- Dokumen
——
Sabtu, 19 Januari 2013

Hukum Agraria

A. Pengertian
Subekti menjelaskan bahwa “Agraria adalah urusan tanah dan segala apa yang ada di dalamnya dan di atasnya, seperti telah diatur dalam Undang-undang Pokok Agraria.
Lemaire menuturkan hukum agraria sebagai suatu kelompok hukum yang bulat meliputi bagian hukum privat maupun bagian hukum tata negara dan hukum administrasi negara

B. Dasar Hukum Agraria
Dalam pembahasan tentang sejarah Hukum Agraria Indonesia ada dua fase penting yang harus dipertimbangkan, yaitu fase sebelum September 1960, dan fase sesudah tanggal itu.
Dalam fase sebelum September 1960 Hukum Agraria Indonesia terdiri atas bagian-bagian dari Hukum Perdata Barat, Hukum Adat orang Indonesia asli, Hukum Antar Golongan dan hukum sesudah proklamasi merupakan pengaruh dari Hukum Tata Negara.
Dari semua hal di atas yang paling penting dijadikan landasan Hukum Agraria Indonesia pada zaman penjajahan Belanda adalah Pasal 51 I.S. tahun 1870, juga dikenal dengan nama bahasa Belanda Agrarische Wet. Sebagai pelaksanaan daripada Agrarische Wet adalah Penyataan Domein (Domein Verklaring) yang berbunyi bahwa:
"Semua tanah yang orang lain tidak dapat membuktikan, bahwa itu eigendomnya adalah tanah domein atau milik Negara."
Landasan Hukum Agraria ialah ketentuan Pasal 33 ayat (3) UUD 45 merupakan sumber hukum materiil dalam pembinaan hukum agraria nasional. "Bumi, air dan kekayaan alam yang terkandung di dalamnya dikuasai oleh Negara dan dipergunakan untuk sebesar-besar kemakmuran Rakyat."
——
- Tugas Latihan
[1] Menurut dokumen tentang hukum agraria, pasal apa yang juga dikenal dengan nama Agrarische Wet?
[2] Tuliskan ulang secara persis bagian dokumen hukum agraria yang dibuka dengan kata-kata "A. Pengertian" dan ditutup dengan "sesudah tanggal itu.".
Jawablah hanya berdasarkan dokumen di atas.

- Isi Data
——
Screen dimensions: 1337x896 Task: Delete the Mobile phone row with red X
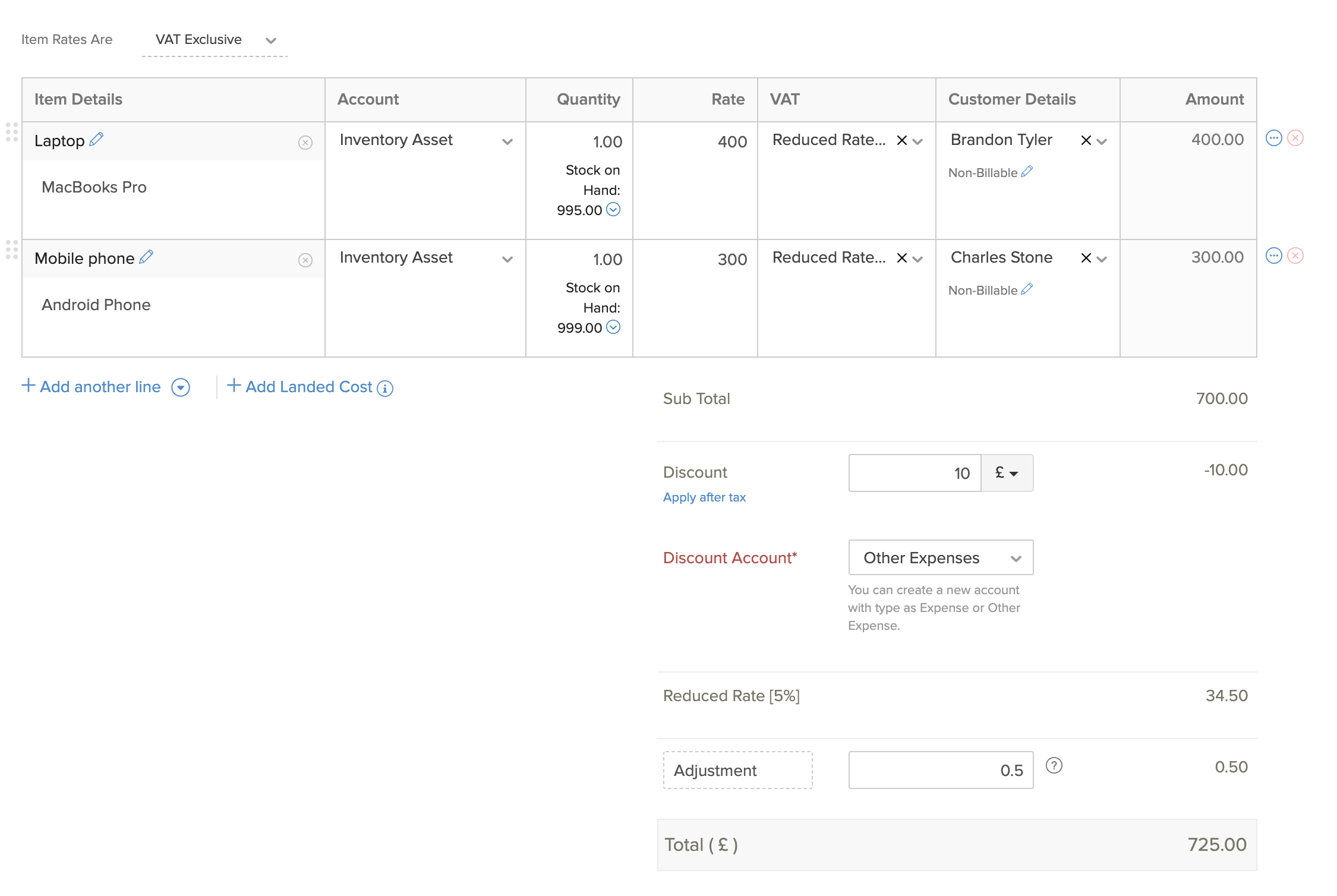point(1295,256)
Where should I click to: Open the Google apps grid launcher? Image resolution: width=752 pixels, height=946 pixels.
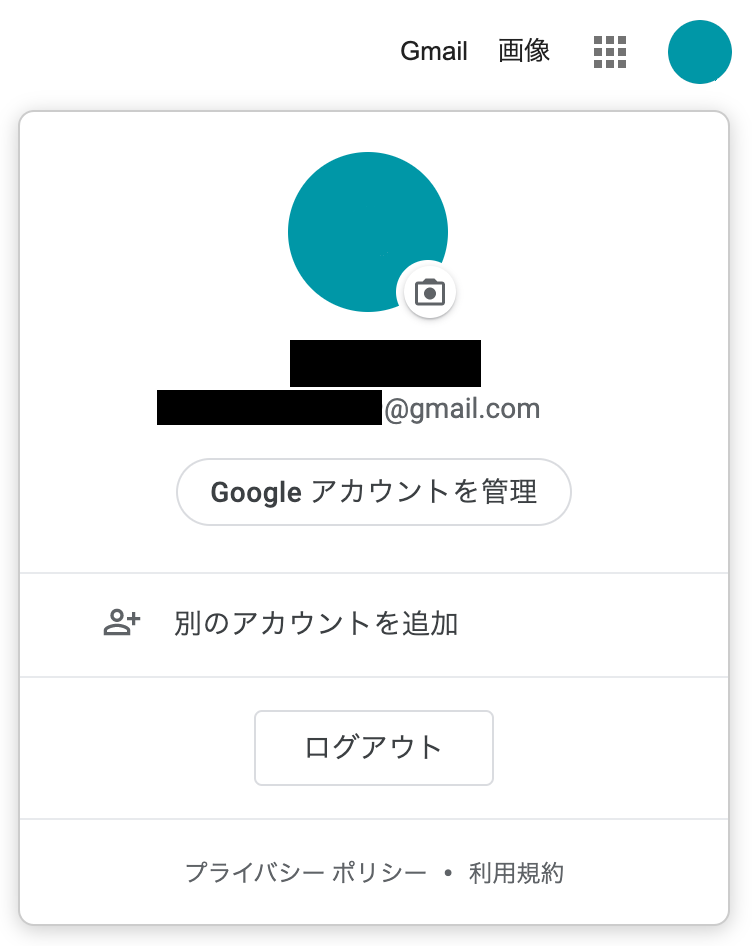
——
- Jawaban Tugas
[1] Pasal 51 I.S. tahun 1870.

[2]
A. Pengertian
Subekti menjelaskan bahwa “Agraria adalah urusan tanah dan segala apa yang ada di dalamnya dan di atasnya, seperti telah diatur dalam Undang-undang Pokok Agraria.
Lemaire menuturkan hukum agraria sebagai suatu kelompok hukum yang bulat meliputi bagian hukum privat maupun bagian hukum tata negara dan hukum administrasi negara

B. Dasar Hukum Agraria
Dalam pembahasan tentang sejarah Hukum Agraria Indonesia ada dua fase penting yang harus dipertimbangkan, yaitu fase sebelum September 1960, dan fase sesudah tanggal itu.